▶ **DIRECTIONS**:
a) List every person mentioned by name in the blog text below.
b) In the blog text below, what health condition does James have?

▶ **TEXT SEGMENT**:
-=-=-
She and her husband live in a retirement community in DC. It has obviously gone into lockdown, for she says, a propos Lenten abstinence, “everything else is gone, visits with grandsons, visits with friends, meals in the dining room, exercise programs, the swimming pool, the library, museums, Metro rides, concerts, lectures, church. It does not seem unreasonable to go back to wine with dinner…”

Denied Mass, I watched a papal Mass on Youtube yesterday. I have recently seen the excellent Netflix movie, The Two Popes, and couldn’t help feeling that Bergoglio looked a lot like Jonathan Pryce all right, but wasn’t quite…

It is to be deduced that in England the elderly and vulnerable (=me; Rachel’s husband Ed who is asthmatic; James who is a Type One diabetic) are soon going to be told to self-isolate and to stay in that condition for months. Ed and James have a living to earn. I’ll be all right. Here in Scotland we will just be told to reduce our social contacts. I haven't got all that many to begin with.

The early evening news reported that supermarkets were besieged today. Everybody is stocking up on cat litter, presumably.


  1. I'm crocheting a blanket or throw for a friend's daughter's wedding, all arranged for August. The wedding may or may not be able to happen; the groom is Polish and the bride's family English, but the blanket is becoming a statement of faith. I can pray for them and the families as I chug along the rows.

  2. At least the baby we're expecting next month -- for whom I knit that shawl in South African colours -- won;t be cancelled, whatever happens.

  3. You must have one of the widest social contacts spread of anybody. Surely we all count as social contacts, and unless the internet goes down, we will still be here, looking for distraction ourselves.

  4. I am depending on the internet to (a) work and (b) keep up my social contacts with people like you! I check your blog post each morning - just to be sure you are still here! (I was even guilty of contacting Helen when you were ill last year/year before to check on you.)

  5. I loved The Two Popes, too.
    I'm thankful for a house that hums with everyday doings. Take good care, Jean.

  6. =Tamar6:22 PM

    It's odd to see what is selling out here and what isn't. Large canisters of oatmeal were gone today (lots of small sizes still available), and one shelf in the canned soup section was empty, though there was plenty on the other shelves.
-=-=-
▶ **INFORMATION PROVIDED**:
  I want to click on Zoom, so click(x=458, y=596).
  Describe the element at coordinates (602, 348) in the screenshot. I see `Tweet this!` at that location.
-=-=-
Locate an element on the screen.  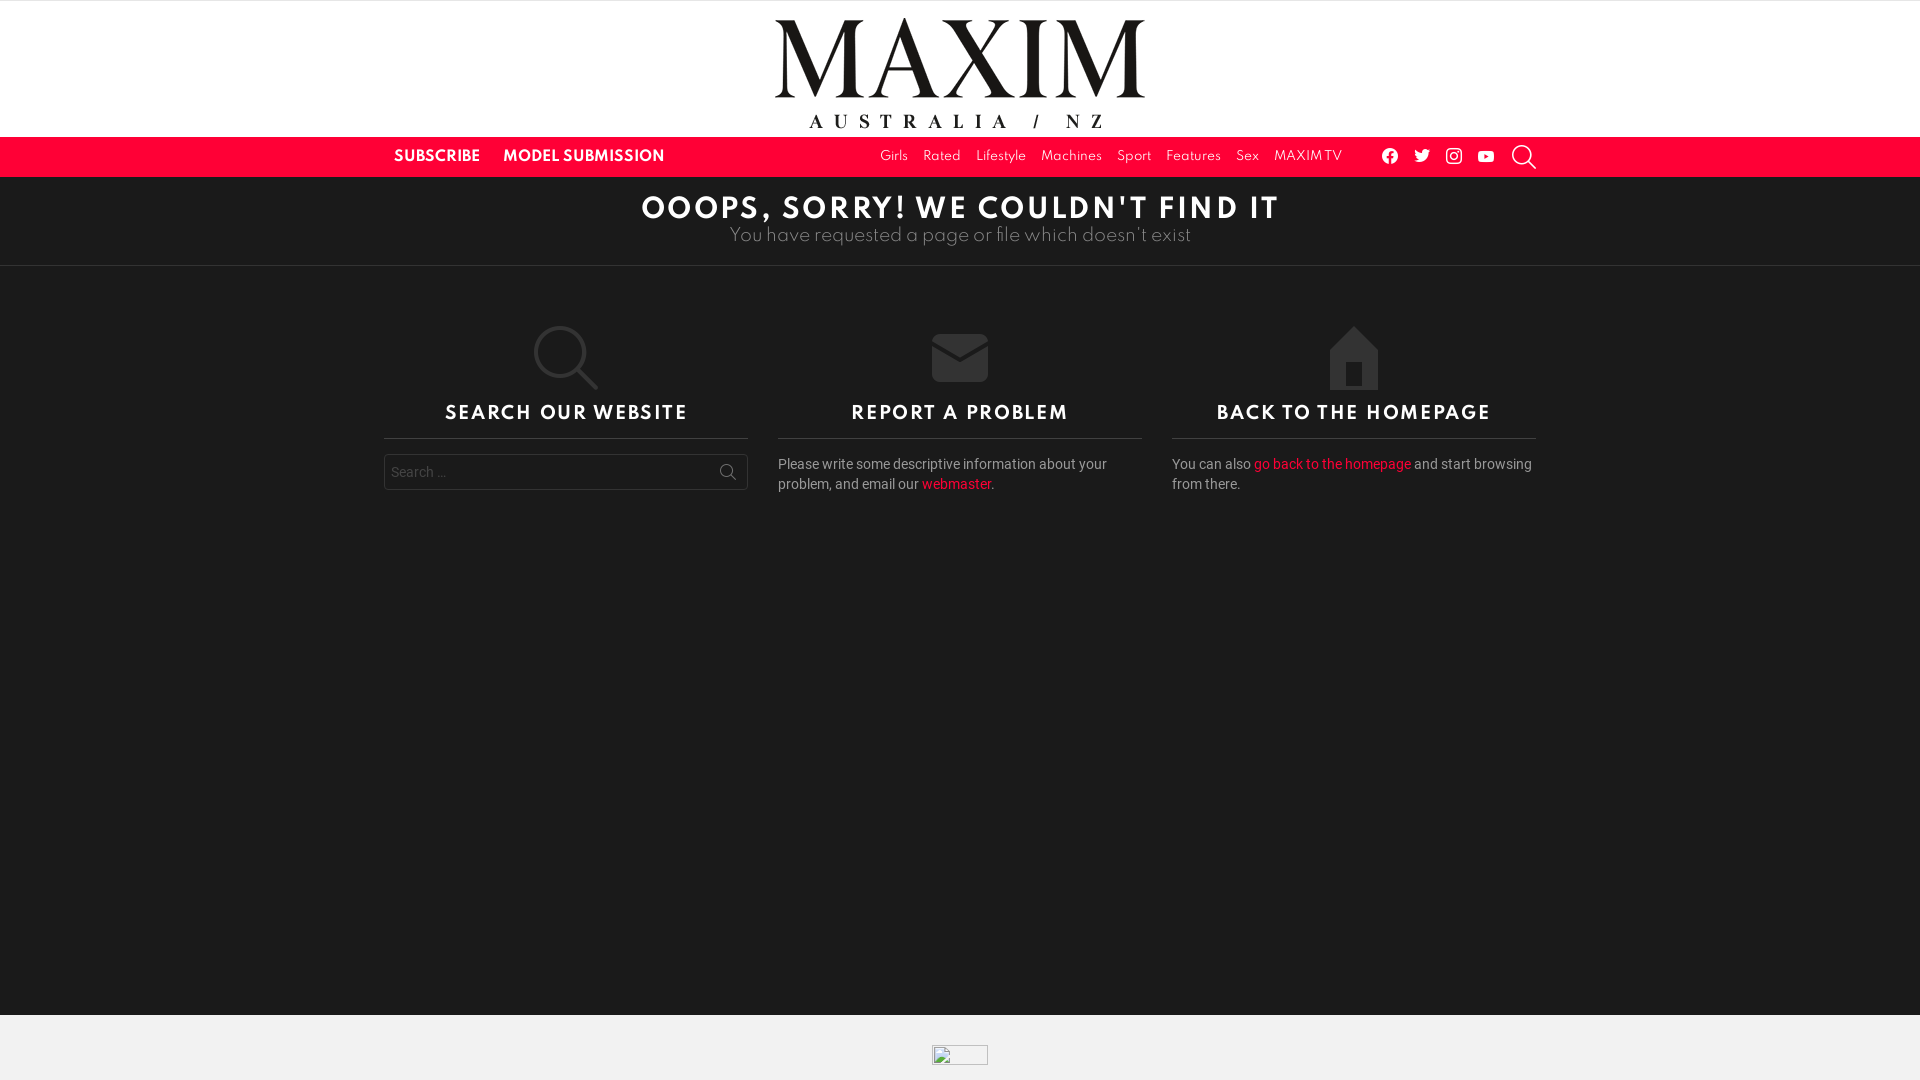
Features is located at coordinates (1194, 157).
-=-=-
▶ **RESPONSES TO THE TASKS**:
a) Rachel, Ed, James, Bergoglio, Jonathan Pryce, Jean, Helen, Tamar

b) James is a Type One diabetic.